Palma tastes better on foot. This Palma wine and tapas tour stitches together the old town and the food so you get both stories and snacks in one walk. I like the way the tasting menu connects to what you’re seeing—wine, olive oil, and tapas all line up with Majorcan flavors. One watch-out: it’s still a walking tour, so if you want a slow, sit-everywhere pace, you may feel the pressure to keep moving.

We meet and wrap up at Plaça de la Reina, 2, right in the historic center. It runs with a live guide in English, German, or Spanish, and the tasting can be adapted to your preferences, so it feels more like your day than a factory tour.

Key highlights you’ll feel right away

Palma Tour with Wine and Tapas Tasting - Key highlights you’ll feel right away

  • Old town route with major landmarks like the Cathedral of Palma, the artist quarter, and Plaza España
  • Wine tasting paired with tapas (including ham and cheese) so flavors make sense together
  • Olive oil tasting that helps you notice what makes Majorcan oil different on the table
  • Tapas bar finish with traditional Majorcan recipes for a real local-style stop
  • Meet-up at Plaça de la Reina for an easy start in the heart of Palma

Why Palma’s old town is perfect for a wine and tapas tour

Palma Tour with Wine and Tapas Tasting - Why Palma’s old town is perfect for a wine and tapas tour
Palma de Mallorca has that classic “walk and look” quality—small streets that open into big views, plus layers of architecture that change as you move. That’s exactly why a food tour works here. You’re not just collecting tastings; you’re also learning what the city values and where those flavors show up around you.

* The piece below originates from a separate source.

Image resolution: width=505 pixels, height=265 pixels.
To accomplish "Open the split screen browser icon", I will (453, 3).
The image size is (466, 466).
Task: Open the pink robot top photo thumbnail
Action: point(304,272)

What I like about this format is the balance. You get a short guided sightseeing loop, then the tour shifts into taste mode: wine first, then olive oil, then tapas that match the wines. It’s a simple idea, but it makes the whole experience easier to remember. Instead of eating random bites, you’re tasting with context.

The other bonus is practical. Palma’s historic center is walkable in sections, and starting in a central square means you spend less time figuring out logistics and more time actually enjoying the day.

You can also read our reviews of more food & drink experiences in Mallorca

Starting at Plaça de la Reina: the easiest way to get your bearings

Palma Tour with Wine and Tapas Tasting - Starting at Plaça de la Reina: the easiest way to get your bearings
The tour begins at Plaça de la Reina, 2, and it ends back there. For me, that matters more than it sounds. When a food tour starts and finishes in the same place, you can plan your day around it without stress.

This meeting point also puts you close to the old-town core, so your guide can lead you into the city’s highlights without long detours. If you’re visiting Palma for the first time, it’s a strong way to learn the layout fast: which streets are lively, which areas feel more historic, and where key landmarks sit in relation to the restaurants.

One practical tip: bring comfortable shoes. Even though the tour is only 3 hours, you’ll be on your feet through the old center, including stops that require some walking between tasting locations.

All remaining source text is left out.